§ **TASK INSTRUCTIONS**:
A: In the essay about caring for a mother with depression, on what day did the writer first hear of the mother's attempt to take her own life?
B: Copy the essay about caring for a mother with depression word for word, from "The first time I heard" to "all this time.".

§ **EXERCISE TEXT**:
^^^^
I found my mum’s suicide note a week into my second semester of third year. While she was physically okay, we faced another lowest of lows. In the years I’ve known about my mum’s depression, it has affected every part of my life. I don’t say that to diminish what she goes through; I know how much it has taken from her. But it is also true that the families of people with severe, clinical mental health issues ride the waves alongside them. Sometimes knowing the illness is to blame means there is no room for your emotions.
The first time I heard of her attempting to take her own life was the day of my Higher English exam; I didn’t feel I could tell anyone, so I just got on with it. I dread Christmas Day each year when I wonder whether she can handle the emotional impact. When she spoke of wanting to foster children to “fill a void” I swallowed back my pain. On this occasion, I got the call that she was going into hospital, and my boyfriend and I moved into her house to help look after her, her house, and her dog. Meanwhile, I was working on my dissertation proposal, taking part in an internship, and navigating online classes. It was the first time I allowed myself to recognise that I’d been caring for her all this time.
In high school, a friend of mine who knew of the situation with my mum asked me if I was going to a meeting for young carers that day. I was confused. I didn’t have to help my mum get around or cook for her. She was ill, but not in a way that I could be considered a carer for her. In fact, at that point I felt like I did the opposite, exacerbating how bad she felt. Not long after I’d moved into her house and we began doing her washing, packing her things, cleaning her house and walking her dog, I got an email on Young Carer Action Day, which said I could email the advising team to get support. It explained that many young carers don’t realise they are carers. At this point, when I had begun helping in a practical way, I felt much more ready to accept that I was a young carer and needed support to stay on top of everything. I got in touch and received a reply to set up a meeting the next day.
^^^^
(Stored data)

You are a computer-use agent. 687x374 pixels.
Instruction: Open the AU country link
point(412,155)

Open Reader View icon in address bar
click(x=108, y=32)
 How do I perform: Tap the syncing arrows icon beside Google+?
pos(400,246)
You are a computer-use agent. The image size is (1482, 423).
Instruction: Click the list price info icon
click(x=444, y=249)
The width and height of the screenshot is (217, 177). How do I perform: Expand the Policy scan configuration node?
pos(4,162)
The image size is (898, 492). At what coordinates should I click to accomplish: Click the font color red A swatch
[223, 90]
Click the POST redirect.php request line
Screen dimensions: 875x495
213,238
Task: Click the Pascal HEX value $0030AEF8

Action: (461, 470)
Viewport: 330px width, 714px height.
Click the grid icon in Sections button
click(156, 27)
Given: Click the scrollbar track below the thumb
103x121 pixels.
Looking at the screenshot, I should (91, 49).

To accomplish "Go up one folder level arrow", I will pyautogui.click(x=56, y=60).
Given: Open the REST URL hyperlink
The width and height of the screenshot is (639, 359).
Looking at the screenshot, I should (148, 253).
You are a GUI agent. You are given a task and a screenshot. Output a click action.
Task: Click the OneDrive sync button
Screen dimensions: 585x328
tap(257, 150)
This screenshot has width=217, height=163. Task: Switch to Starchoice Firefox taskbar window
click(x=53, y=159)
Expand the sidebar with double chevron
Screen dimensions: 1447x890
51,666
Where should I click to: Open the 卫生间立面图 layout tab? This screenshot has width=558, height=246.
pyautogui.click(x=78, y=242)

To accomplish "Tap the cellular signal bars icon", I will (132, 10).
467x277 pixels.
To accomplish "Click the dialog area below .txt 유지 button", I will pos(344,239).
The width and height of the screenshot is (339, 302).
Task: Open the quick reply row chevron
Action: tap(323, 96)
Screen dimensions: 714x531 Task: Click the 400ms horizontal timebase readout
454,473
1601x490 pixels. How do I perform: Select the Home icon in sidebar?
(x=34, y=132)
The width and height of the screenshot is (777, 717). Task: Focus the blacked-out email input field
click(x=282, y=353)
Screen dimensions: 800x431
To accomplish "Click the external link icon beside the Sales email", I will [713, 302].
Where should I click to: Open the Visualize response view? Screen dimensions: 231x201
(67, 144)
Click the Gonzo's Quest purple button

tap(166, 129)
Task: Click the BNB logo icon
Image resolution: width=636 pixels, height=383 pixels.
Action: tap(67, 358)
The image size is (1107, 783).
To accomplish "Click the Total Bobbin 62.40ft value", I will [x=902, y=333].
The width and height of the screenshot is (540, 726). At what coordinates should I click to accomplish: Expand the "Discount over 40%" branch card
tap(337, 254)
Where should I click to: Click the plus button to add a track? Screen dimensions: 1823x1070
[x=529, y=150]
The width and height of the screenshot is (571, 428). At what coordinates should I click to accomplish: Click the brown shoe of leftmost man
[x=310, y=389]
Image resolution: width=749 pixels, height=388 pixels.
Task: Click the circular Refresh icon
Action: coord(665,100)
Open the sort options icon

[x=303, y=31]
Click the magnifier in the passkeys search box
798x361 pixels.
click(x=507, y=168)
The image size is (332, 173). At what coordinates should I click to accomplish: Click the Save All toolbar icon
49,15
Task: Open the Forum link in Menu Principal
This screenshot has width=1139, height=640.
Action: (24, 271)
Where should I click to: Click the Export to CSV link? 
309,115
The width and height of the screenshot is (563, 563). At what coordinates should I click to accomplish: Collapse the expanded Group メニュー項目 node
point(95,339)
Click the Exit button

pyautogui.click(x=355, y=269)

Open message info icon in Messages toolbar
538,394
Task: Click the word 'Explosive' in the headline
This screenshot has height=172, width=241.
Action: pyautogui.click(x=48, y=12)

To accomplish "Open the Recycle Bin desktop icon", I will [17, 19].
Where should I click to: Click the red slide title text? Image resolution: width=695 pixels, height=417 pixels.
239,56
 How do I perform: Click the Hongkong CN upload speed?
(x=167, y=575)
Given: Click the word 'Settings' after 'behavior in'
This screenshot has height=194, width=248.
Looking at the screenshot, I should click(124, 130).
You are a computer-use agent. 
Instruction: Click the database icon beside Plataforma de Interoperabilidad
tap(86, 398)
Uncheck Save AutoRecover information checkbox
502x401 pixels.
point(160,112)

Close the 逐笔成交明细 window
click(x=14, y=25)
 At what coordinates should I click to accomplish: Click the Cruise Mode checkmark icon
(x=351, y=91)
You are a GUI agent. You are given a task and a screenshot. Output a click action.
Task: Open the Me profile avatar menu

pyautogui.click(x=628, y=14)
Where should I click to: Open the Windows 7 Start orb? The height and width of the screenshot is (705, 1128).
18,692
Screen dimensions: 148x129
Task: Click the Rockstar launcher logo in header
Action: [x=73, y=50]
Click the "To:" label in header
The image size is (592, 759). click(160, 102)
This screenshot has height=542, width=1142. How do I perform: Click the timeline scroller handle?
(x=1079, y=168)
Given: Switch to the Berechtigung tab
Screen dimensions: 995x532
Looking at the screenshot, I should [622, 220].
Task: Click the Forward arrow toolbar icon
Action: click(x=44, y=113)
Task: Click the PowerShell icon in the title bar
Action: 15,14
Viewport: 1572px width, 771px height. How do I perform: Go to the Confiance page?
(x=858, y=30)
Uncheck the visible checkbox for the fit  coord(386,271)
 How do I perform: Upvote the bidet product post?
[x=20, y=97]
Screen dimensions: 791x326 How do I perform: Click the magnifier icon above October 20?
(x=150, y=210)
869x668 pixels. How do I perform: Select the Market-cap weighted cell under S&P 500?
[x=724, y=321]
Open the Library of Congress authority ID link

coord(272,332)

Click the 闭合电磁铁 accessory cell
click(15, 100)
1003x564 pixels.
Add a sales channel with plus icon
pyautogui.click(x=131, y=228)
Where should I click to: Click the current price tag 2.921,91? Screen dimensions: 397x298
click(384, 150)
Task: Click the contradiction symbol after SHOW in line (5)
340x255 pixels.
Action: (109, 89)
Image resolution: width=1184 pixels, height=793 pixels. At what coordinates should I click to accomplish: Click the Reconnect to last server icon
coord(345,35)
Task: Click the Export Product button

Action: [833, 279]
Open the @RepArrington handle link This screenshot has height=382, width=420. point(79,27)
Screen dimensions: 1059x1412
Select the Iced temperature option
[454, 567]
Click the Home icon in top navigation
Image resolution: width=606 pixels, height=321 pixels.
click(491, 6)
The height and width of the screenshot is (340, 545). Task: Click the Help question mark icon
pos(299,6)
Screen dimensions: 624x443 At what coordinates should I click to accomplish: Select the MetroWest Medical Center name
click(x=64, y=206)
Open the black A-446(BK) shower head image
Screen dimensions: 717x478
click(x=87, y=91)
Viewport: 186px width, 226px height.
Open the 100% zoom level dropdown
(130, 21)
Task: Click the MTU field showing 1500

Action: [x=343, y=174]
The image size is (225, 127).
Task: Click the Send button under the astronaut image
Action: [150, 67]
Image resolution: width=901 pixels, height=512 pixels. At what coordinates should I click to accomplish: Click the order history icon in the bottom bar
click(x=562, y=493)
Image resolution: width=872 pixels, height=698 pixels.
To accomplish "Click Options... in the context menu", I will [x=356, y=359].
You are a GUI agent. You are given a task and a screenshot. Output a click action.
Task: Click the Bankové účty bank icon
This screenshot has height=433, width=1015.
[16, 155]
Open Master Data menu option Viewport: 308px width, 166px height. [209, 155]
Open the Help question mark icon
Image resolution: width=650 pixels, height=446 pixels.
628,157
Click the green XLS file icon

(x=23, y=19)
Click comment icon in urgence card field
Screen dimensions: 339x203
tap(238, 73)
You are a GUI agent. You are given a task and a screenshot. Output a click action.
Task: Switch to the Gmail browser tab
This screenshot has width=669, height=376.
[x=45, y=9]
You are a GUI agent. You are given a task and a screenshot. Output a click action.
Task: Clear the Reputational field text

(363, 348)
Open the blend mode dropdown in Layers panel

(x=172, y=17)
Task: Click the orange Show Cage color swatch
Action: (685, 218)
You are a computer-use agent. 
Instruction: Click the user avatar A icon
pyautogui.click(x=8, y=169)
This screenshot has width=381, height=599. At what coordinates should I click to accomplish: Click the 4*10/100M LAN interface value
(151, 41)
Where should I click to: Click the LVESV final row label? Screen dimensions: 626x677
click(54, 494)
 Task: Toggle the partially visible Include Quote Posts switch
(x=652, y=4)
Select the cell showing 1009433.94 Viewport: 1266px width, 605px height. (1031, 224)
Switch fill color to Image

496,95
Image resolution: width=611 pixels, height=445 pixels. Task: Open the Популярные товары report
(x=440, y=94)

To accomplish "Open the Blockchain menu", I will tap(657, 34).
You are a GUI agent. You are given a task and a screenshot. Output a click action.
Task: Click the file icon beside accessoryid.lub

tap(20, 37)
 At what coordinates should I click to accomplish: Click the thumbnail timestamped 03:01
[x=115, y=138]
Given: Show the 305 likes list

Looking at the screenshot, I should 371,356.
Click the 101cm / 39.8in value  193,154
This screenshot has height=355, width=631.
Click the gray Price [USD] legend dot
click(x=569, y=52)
^^^^
§ **YOUR RESPONSES**:
A: The day of the writer's Higher English exam.

B:
The first time I heard of her attempting to take her own life was the day of my Higher English exam; I didn’t feel I could tell anyone, so I just got on with it. I dread Christmas Day each year when I wonder whether she can handle the emotional impact. When she spoke of wanting to foster children to “fill a void” I swallowed back my pain. On this occasion, I got the call that she was going into hospital, and my boyfriend and I moved into her house to help look after her, her house, and her dog. Meanwhile, I was working on my dissertation proposal, taking part in an internship, and navigating online classes. It was the first time I allowed myself to recognise that I’d been caring for her all this time.